SMART-AV (NCT00677014) and SMART-CRT (NCT03089281) were prospective, multicentre, double-blind, randomised trials of de novo cardiac resynchronisation therapy using an optimal sensed and paced atrioventricular delay. Both SMART-AV (not significant) and SMART-CRT (P=0.03) showed a trend in improving left ventricular end-systolic volume (LVESV) [1,2]. Prof.

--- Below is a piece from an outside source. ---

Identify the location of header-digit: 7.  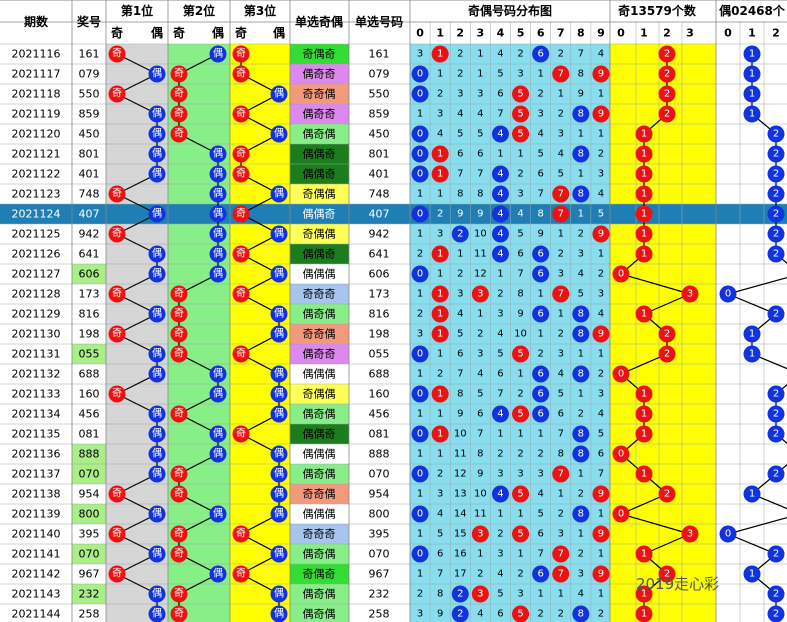
(561, 34).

Christophe Leclercq (Hospital Pontchaillou of Rennes, France) presented a pooled analysis that included participants from both trials who met the inclusion criteria for SMART-CRT: indication for cardiac resynchronisation therapy and right ventricular-left ventricular duration ≥70 ms [3]. The pooled analysis included 226 participants with algorithm-adapted atrioventricular delay and 225 participants in the fixed atrioventricular delay (120 ms) group. Follow-up assessment was conducted after 6 months.

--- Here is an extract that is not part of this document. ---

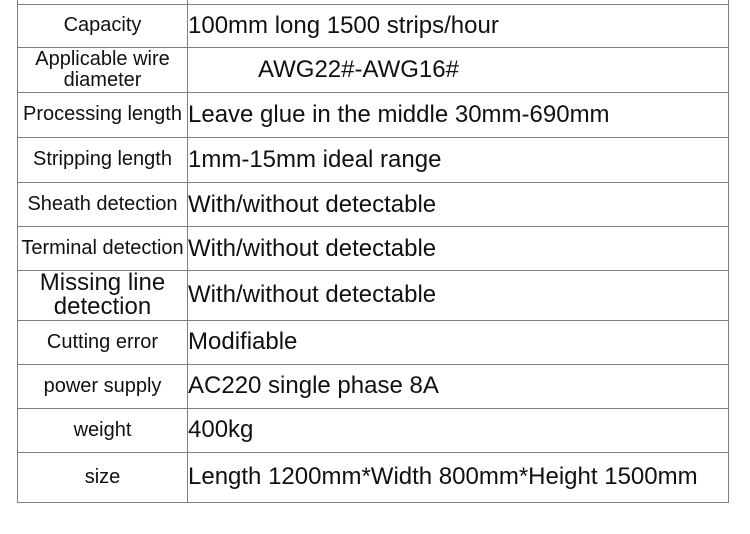 This screenshot has width=750, height=534. What do you see at coordinates (102, 342) in the screenshot?
I see `spec-label: Cutting error` at bounding box center [102, 342].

In the pooled analysis, cardiac resynchronisation therapy response (i.e. proportion with ≥15% reduction in LVESV) was significantly higher with the algorithm-adapted versus fixed atrioventricular delay strategy (74% vs 63%; P=0.014). Furthermore, the 6-month reduction in LVESV was -32% versus -23% (P=0.005), respectively, while left ventricular end-diastolic volume was -19% versus -14% (P=0.015). Left ventricular ejection fraction was improved by 53% and 40% in the 2 groups, respectively (P=0.012). Overall, 63% of participants had an algorithm-adapted atrioventricular delay outside of the fixed range of 100–120 ms recommended by most manufacturers of devices. Participants who had an algorithm-adapted atrioventricular delay outside of the fixed range had an OR 2.3 (95% CI 1.4–3.9; P=0.0001) of achieving a cardiac resynchronisation therapy response.

Algorithm-adapted atrioventricular delay “increases cardiac resynchronisation therapy response and reverse remodelling in patients with right ventricular-left ventricular duration intervals ≥70 ms,” concluded Prof. Leclercq based on this pooled analysis of the SMART-AV and SMART-CRT trials.


    1. Ellenbogen KA, et al. Circulation. 2010;122(25):2660-8
    2. Gold MR, et al. Circ Arrhythm Electrophysiol. 2023;16(6):e011714.
    3. Leclercq C, et al. Effect of atrioventricular optimization on cardiac resynchronization response in patients with long interventricular electrical delays: A pooled analysis of the SMART-AV and SMART-CRT trials. Late-Breaking Science: devices. EHRA Congress 2024, 7–9 April, Berlin, Germany.